Labour leader Jeremy Corbyn has rebuffed calls to quit after losing a key by-election to the Conservatives.
He said that he was not to blame for the defeat in Copeland.
According to Corbyn, Labour’s “message was not enough to win through in Copeland”, but he praised the party’s victory in Stoke-on-Trent.
“Labour will go further to reconnect with voters and break with the failed political consensus,” he said.
Corbyn has in the past expressed eurosceptic views, but officially backed Remain during the referendum campaign.
He told supporters that despite the upset in Copeland, northern England, he still backed Britain leaving the EU.
“Labour is determined that Britain will not turn in on itself but instead play a proactive and positive role in Europe’s future outside the European Union but working with our friends and colleagues all across this continent,” he said.
“We can rise to the democratic challenge set before us to represent the whole country and bring people together by putting forward a progressive vision for a post-Brexit Britain. That is the course we’ve taken,” Corbyn told delegates.
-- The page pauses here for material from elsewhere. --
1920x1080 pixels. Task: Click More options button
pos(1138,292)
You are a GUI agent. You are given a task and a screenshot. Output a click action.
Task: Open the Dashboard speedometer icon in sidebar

Labour beat UKIP in one by-election on Thursday in Stoke-on-Trent, a working class and staunch Leave voting area. That came after former Labour PM Tony Blair urged for a rethink on Brexit.
Meanwhile, Prime Minister Theresa May rallied around winning candidate Trudy Harrison in Copeland, becoming the first Tory to win the seat since the 1930s.
The area was once considered a safe Labour constituency.